In March, arrests in Chula Vista were down by almost 50% from March of 2019. There were 343 in Chula Vista last month, and 508 in March 2019.
San Diego police wouldn't make an officer available for an interview, but their arrests were down more than 20%. In March 2019, SDPD made 3,445 arrests, while last month they made 2,715 arrests.
Along with arrests being down, San Diego Police spokesman Lt. Shawn Takeuchi said the department has made other changes, including making extra training videos on how to stay safe and healthy and giving officers emergency kits with sanitizers and masks. They also have counseling services available.
Other local agencies are also making changes. The San Diego Sheriff's Department changed its staffing to be ready to backfill for deputies who get sick, and some positions, such as school resource officers, have been rotated into existing patrol teams, according to a spokesman. El Cajon and La Mesa have not made staffing changes, but are providing officers with protective equipment and cleaning supplies, and have peer support programs in place.
In Chula Vista, Lt. Dan Peak said the department has switched to an emergency staffing plan that keeps teams separated and officers on reserve in case others get sick, having detectives ready to go out on patrol, and doing briefings outside with the team spread out instead of in a confined room.
Going forward, Stinson predicts that when police do have to make arrests, the charges could be aggravated.
"In other words, people are going to be charged with more charges or more serious charges than they otherwise would because they put the officers in more danger," he said.
So fewer arrests, but heftier charges for those who do end up in handcuffs.
In the short-term, officers are dealing with some of the same problems the rest of us are in addition to their job stress, Peak said.
"We may have officers now that have child care issues just like anybody else in the world right now, or maybe they have a spouse or significant other that lost their jobs," he said. "Now, maybe there's some financial issues. But on top of that, we're also asking our officers to go out and provide some service to the public while also knowing that there's this deadly virus."
Local law enforcement officers are emotionally drained because of the hyper-vigilance they have at all times, said Dr. Nancy Bohl-Penrod. She leads The Counseling Team International, which provides counseling services to many local law enforcement agencies, including in the Sheriff's Department, Oceanside and National City police.
"They're going to show up and do the best job they can, but that doesn't take away the underlying fear of taking it home, am I carrying it, does that person I just arrested and put in the back of my car, does he have it, what was that cough, why did he sneeze," she said.
Dr.
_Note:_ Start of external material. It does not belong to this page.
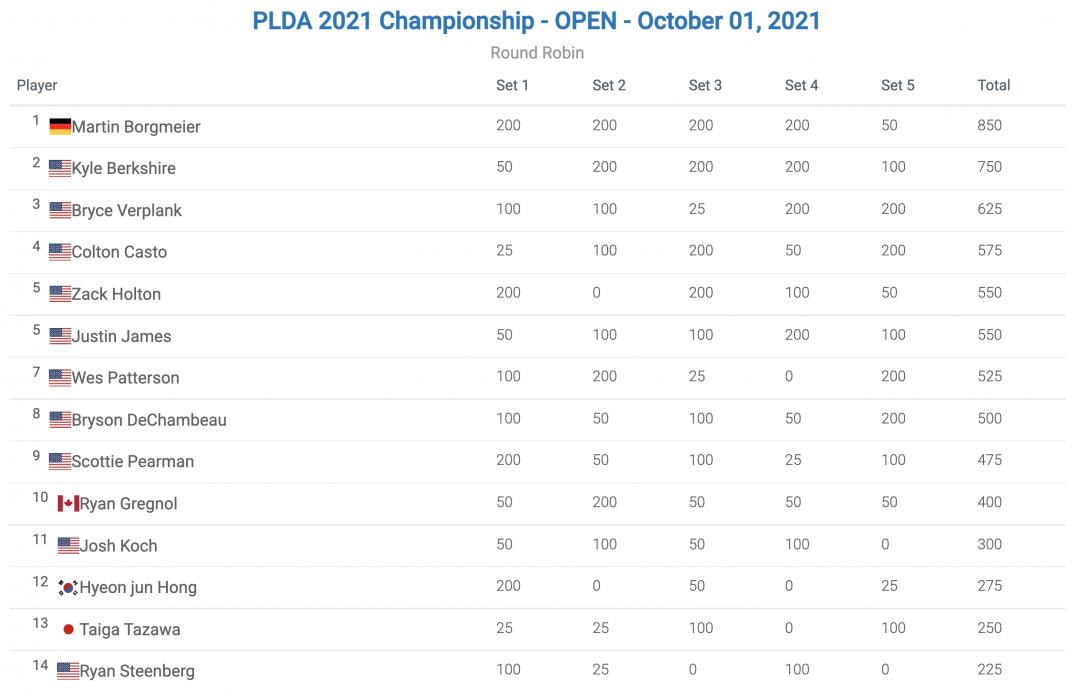
Task: Click the US flag beside Josh Koch
Action: [x=68, y=546]
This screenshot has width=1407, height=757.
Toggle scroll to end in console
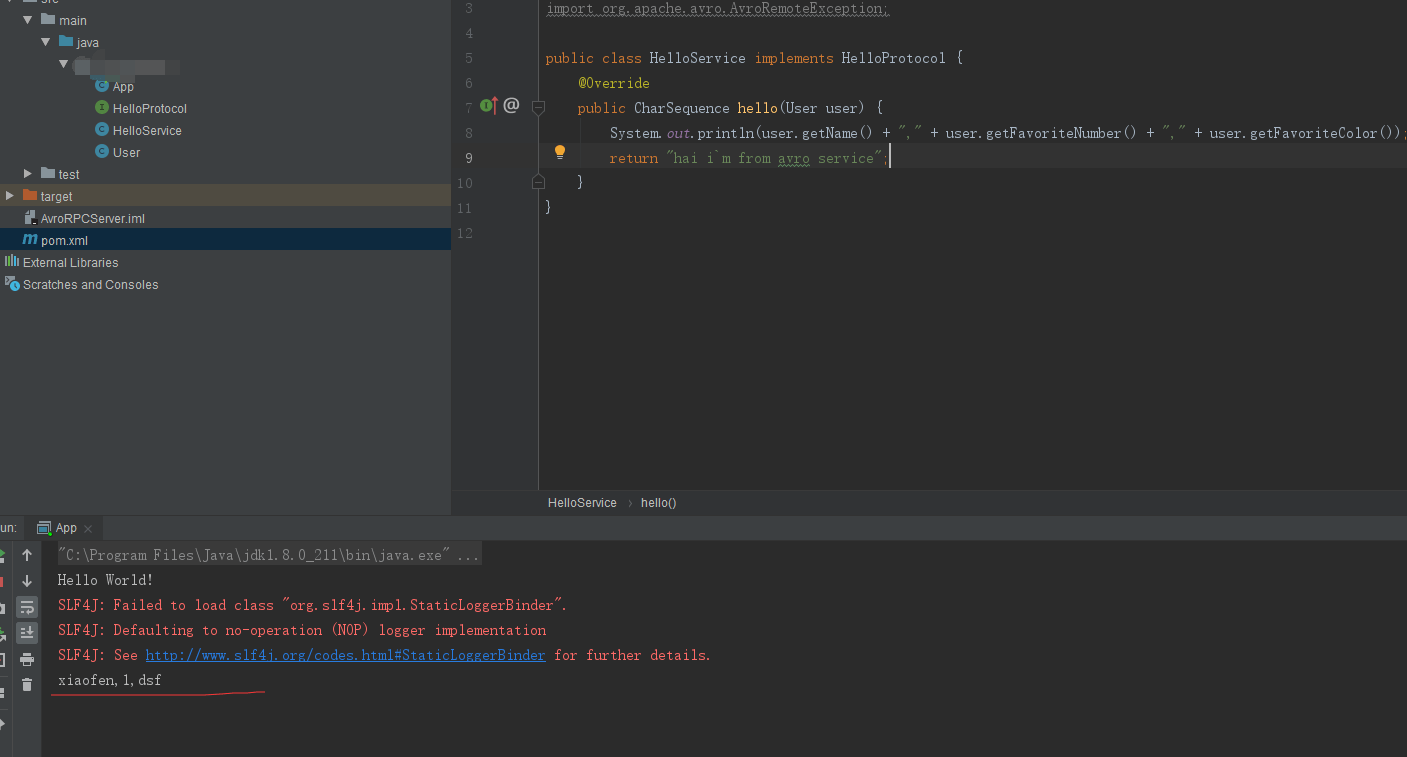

Bohl-Penrod worries about officers taking these additional stresses home with them, and ratcheting up tensions with spouses and children.
"Many have told me their spouses don't want them to come back, want them to stay at the station until this is over," she said. "That's hard because they want to sleep in their own beds, and don't want pushback from their families."
She's telling her clients to eat healthy, exercise, talk with family and maybe even keep a journal.
"Law enforcement are instant gratifiers, they wanted it yesterday, it's really hard to be patient and say OK, this is what we're in now," she said. "They have to stay positive, this will pass, we're a strong nation, we have strong communities, and this will pass."